If Joe Biden was my dad I'd be shootin crack into my eyeballs. If this POS spoiled brat turd was my son I'd be shooting crack into my eyeballs. Either way I'm shooting crack.


----------



## Marine0311 (Oct 17, 2014)

Good riddance.


----------



## racing_kitty (Oct 17, 2014)

Rank apparently didn't have that kind of privilege, now did it?  This isn't even big enough news to send him to a month-long stay at a luxury resort posing as a rehab center.  

This reminds me just a little bit of a magazine article I read a few years ago about the little "princes and princesses"/offspring of ChiCom government parents coming over here and wilding out while going to college here with no repercussions and a seemingly bottomless trust fund.  Not a whole lot of difference in my eyes, really.


----------



## SkrewzLoose (Oct 18, 2014)

WTF was he doing signing up for the Navy at 43 y/o anyway?  Max age is 35 and I understand anything can be waivered.  Weird story all around.  Garbage in, garbage out.  I think the last sentence in the article is most telling... 



> It’s not clear whether Biden received an honorable discharge.



If he received anything other than a dishonorable it's a damn shame.


----------



## Teufel (Oct 18, 2014)




----------



## RackMaster (Oct 18, 2014)

SkrewzLoose said:


> WTF was he doing signing up for the Navy at 43 y/o anyway?  Max age is 35 and I understand anything can be waivered.  Weird story all around.  Garbage in, garbage out.  I think the last sentence in the article is most telling...
> 
> 
> 
> If he received anything other than a dishonorable it's a damn shame.



It wouldn't surprise me if it was part of a "grooming" process for a move into politics.  Guess the nose candy fucked up Daddy's plan.


----------



## Red Flag 1 (Oct 18, 2014)

SkrewzLoose said:


> WTF was he doing signing up for the Navy at 43 y/o anyway?  Max age is 35 and I understand anything can be waivered.  Weird story all around.  Garbage in, garbage out.  I think the last sentence in the article is most telling...
> 
> 
> 
> If he received anything other than a dishonorable it's a damn shame.



Bidens make moves that support their political goals and ideals.

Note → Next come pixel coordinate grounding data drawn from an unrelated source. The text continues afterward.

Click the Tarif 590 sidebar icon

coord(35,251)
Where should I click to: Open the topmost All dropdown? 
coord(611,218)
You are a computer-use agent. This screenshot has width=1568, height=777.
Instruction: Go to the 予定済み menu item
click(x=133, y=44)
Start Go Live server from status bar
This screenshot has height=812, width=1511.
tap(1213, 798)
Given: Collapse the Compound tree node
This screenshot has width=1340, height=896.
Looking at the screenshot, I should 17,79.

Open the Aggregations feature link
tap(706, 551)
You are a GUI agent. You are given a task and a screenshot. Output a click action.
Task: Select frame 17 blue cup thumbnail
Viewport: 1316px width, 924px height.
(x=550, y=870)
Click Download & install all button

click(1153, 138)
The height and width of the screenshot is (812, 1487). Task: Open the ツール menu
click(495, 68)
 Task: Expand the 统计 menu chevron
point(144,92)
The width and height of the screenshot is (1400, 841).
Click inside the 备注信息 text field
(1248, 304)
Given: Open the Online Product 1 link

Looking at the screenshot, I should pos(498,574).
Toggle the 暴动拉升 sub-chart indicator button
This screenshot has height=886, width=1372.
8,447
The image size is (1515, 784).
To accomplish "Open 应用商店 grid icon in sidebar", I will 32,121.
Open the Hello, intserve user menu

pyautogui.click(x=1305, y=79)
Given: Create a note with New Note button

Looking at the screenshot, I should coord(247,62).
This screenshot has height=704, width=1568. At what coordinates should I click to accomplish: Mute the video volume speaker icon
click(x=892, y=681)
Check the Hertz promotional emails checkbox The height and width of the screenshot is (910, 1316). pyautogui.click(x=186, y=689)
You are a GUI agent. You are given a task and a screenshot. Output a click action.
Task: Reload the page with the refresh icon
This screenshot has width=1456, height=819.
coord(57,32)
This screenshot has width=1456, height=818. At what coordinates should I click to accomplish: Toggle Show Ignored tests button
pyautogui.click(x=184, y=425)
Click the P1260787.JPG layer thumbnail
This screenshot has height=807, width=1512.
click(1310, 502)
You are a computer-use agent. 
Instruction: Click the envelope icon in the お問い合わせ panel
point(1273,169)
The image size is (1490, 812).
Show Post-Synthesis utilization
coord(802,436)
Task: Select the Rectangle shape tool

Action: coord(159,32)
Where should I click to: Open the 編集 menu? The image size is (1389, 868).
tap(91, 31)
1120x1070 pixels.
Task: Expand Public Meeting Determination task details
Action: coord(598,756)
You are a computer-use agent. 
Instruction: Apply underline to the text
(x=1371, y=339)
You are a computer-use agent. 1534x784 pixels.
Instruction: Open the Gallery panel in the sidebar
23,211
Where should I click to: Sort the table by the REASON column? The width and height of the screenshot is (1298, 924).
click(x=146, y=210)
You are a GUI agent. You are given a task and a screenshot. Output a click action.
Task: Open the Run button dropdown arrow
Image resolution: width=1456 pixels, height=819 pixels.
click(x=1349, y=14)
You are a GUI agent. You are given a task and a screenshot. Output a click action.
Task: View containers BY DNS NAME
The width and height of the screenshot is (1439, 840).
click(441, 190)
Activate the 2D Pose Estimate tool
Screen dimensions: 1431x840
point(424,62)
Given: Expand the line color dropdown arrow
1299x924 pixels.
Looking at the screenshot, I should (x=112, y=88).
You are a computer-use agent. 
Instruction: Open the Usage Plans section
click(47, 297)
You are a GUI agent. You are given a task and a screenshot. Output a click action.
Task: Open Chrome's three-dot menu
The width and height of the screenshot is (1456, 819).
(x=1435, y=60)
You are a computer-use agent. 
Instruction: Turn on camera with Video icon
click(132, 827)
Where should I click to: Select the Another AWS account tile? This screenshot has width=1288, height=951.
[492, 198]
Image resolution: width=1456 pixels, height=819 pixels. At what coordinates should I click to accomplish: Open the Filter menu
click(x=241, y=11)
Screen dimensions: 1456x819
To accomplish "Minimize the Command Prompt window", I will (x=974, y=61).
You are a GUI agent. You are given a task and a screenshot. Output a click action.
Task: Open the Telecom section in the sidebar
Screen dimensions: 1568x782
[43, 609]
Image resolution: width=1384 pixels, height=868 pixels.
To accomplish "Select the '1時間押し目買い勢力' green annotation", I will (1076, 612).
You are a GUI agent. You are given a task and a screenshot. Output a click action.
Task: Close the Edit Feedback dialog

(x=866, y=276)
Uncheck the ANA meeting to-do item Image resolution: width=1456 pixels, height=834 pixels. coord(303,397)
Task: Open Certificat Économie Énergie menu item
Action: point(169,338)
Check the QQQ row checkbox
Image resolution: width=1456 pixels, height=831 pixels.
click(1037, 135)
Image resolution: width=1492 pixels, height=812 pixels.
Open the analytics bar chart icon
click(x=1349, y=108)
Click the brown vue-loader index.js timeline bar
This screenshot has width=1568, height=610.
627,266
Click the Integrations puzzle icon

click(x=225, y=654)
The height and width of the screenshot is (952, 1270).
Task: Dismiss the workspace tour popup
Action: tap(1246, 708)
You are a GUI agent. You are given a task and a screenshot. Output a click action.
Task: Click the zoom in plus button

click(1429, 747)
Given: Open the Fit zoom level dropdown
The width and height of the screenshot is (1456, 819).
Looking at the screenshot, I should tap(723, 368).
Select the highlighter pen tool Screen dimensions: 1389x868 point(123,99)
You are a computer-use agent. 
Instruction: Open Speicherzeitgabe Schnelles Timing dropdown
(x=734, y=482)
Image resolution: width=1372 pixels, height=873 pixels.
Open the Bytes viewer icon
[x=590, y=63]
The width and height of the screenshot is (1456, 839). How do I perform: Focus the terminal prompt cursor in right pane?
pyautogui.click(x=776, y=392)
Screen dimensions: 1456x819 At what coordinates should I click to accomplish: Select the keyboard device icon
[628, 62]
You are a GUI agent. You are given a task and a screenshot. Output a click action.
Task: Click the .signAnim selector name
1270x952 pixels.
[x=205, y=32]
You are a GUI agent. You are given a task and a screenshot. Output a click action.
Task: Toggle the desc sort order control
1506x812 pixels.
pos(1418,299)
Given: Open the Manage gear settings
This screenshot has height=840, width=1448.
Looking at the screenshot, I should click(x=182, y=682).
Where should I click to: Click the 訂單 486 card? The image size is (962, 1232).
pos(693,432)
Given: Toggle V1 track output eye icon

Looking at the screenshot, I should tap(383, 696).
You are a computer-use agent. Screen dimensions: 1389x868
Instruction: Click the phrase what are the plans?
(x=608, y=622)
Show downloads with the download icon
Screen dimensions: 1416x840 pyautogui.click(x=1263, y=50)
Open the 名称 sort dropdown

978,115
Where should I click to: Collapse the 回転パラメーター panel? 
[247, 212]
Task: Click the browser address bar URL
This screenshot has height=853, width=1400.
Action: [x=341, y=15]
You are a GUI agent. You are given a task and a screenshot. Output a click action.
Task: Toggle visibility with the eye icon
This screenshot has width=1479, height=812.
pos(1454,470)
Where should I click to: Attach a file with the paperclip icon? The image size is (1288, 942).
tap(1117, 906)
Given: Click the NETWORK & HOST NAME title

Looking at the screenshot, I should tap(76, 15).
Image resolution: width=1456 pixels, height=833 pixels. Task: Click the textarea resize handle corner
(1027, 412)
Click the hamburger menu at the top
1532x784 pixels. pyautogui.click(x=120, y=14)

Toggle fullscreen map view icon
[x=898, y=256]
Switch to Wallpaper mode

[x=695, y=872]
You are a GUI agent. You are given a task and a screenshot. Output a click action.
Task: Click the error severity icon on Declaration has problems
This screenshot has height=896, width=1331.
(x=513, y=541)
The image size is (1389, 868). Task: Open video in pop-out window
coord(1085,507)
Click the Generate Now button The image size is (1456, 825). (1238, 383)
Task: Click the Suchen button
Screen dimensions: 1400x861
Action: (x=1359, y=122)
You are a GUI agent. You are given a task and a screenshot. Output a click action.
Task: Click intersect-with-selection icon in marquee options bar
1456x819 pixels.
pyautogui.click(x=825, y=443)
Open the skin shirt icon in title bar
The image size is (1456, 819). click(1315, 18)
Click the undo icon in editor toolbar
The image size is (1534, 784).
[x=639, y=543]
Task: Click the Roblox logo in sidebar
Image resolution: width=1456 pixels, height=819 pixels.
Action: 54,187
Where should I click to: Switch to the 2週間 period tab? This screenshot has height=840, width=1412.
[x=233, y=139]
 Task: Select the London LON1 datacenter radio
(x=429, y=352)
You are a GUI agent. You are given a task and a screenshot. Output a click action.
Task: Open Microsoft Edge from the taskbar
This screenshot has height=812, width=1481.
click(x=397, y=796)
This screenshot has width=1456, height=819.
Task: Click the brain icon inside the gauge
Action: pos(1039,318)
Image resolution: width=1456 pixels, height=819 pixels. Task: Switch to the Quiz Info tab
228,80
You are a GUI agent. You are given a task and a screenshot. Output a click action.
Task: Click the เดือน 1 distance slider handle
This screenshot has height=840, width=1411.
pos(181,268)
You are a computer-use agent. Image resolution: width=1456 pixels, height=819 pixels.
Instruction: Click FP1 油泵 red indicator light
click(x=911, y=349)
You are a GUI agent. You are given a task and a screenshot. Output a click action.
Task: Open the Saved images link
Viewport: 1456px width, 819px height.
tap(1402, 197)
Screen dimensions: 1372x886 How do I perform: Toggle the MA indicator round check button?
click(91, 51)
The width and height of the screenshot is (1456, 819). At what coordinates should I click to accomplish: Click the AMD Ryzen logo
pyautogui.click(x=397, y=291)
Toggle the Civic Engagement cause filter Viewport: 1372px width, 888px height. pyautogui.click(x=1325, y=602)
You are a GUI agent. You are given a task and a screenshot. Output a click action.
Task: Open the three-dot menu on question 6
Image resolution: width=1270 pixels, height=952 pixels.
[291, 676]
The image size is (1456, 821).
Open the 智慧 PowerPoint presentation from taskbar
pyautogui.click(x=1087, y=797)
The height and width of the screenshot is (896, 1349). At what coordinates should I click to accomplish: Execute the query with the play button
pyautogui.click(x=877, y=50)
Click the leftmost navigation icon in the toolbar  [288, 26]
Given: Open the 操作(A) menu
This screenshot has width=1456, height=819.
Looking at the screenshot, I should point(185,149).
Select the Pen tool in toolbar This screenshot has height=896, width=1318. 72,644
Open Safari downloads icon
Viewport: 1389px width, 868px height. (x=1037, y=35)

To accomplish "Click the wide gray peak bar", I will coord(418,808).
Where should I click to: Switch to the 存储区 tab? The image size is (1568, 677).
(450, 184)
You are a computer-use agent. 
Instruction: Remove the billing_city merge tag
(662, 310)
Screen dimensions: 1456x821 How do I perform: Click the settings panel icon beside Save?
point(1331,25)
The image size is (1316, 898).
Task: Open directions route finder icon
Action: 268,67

Sure would look good for dad, if his son were to throw everything aside and get waivered into active duty. With dad planning a run for POTUS, he would have had a leg up on ole "Hil", would he not? Sure he would, pretty slick move, considering biden the younger would never be even remotely exposed to harm/risk. Too bad about the cocaine thingie, prolly tried to waiver that too. Don't for a minute think that the cocaine thing was not expected to be swept under the rug too. After all, the current POTUS is an admitted user.:wall:. Not to worry, for biden the younger is prolly in line for his own czarship later on.


----------



## DA SWO (Oct 18, 2014)

Red Flag 1 said:


> Bidens make moves that support their political goals and ideals. Sure would look good for dad, if his son were to throw everything aside and get waivered into active duty. With dad planning a run for POTUS, he would have had a leg up on ole "Hil", would he not? Sure he would, pretty slick move, considering biden the younger would never be even remotely exposed to harm/risk. Too bad about the cocaine thingie, prolly tried to waiver that too. Don't for a minute think that the cocaine thing was not expected to be swept under the rug too. After all, the current POTUS is an admitted user.:wall:. Not to worry, for biden the younger is prolly in line for his own czarship later on.


He did get a drug waiver (to get in), and an age waiver.
Fucking gets booted as an O-1, dumbass.
Gives Hillary another arrow for her primary run.
Public Affairs was to stressful for "Hunter"
I LOL at a Liberal naming his kid Hunter also.


----------



## Gunz (Oct 18, 2014)

racing_kitty said:


> ...little "princes and princesses"/offspring of ChiCom government parents coming over here and wilding out while going to college here with no repercussions and a seemingly bottomless trust fund....


 
Indeed, like Saudi kids jetting to London, partying their brains out all night in Soho...hmmm, I must've missed that passage in the Koran.

This Biden thing sounds like daddy greasing the way for the age waiver so his worthless POS 40-something loser of a son can at least give the impression that he might be respectable...and sonny, being the worthless POS 40-something loser that he is, blowing (no pun intended) another free ride on the daddy's tab. The only upside is that the Navy followed protocol in his dismissal if not in his commissioning.


----------



## Marauder06 (Oct 19, 2014)

PTSD made him do it.


----------



## SkrewzLoose (Oct 19, 2014)

Marauder06 said:


> PTSD made him do it.


He was a PAO, Sir, not a drone operator, geez.


----------



## Gunz (Oct 20, 2014)

The Secret Service is tasked with protecting this moron (immediate family members of the VP). WTF are they doing while Ensign Nitwit is snorting lines? Or shouldn't I ask...:-"


----------



## DA SWO (Oct 20, 2014)

Ocoka One said:


> The Secret Service is tasked with protecting this moron (immediate family members of the VP). WTF are they doing while Ensign Nitwit is snorting lines? Or shouldn't I ask...:-"


Maybe not.
I thought there was an (age?) limit on Family Members.


----------



## BloodStripe (Oct 20, 2014)

Ocoka One said:


> The Secret Service is tasked with protecting this moron (immediate family members of the VP). WTF are they doing while Ensign Nitwit is snorting lines? Or shouldn't I ask...:-"



Hunter picked up the hookers as long as he had first dibs.


----------



## Gunz (Oct 20, 2014)

SOWT said:


> Maybe not.
> I thought there was an (age?) limit on Family Members.


 

I think the age cutoff (16) only applies to children of _former _presidents and veeps. As long as the dad's in office, his family gets protection.


----------



## Gunz (Oct 20, 2014)

SOTGWarrior said:


> Hunter picked up the hookers as long as he had first dibs.


 

Nothing would surprise me.


----------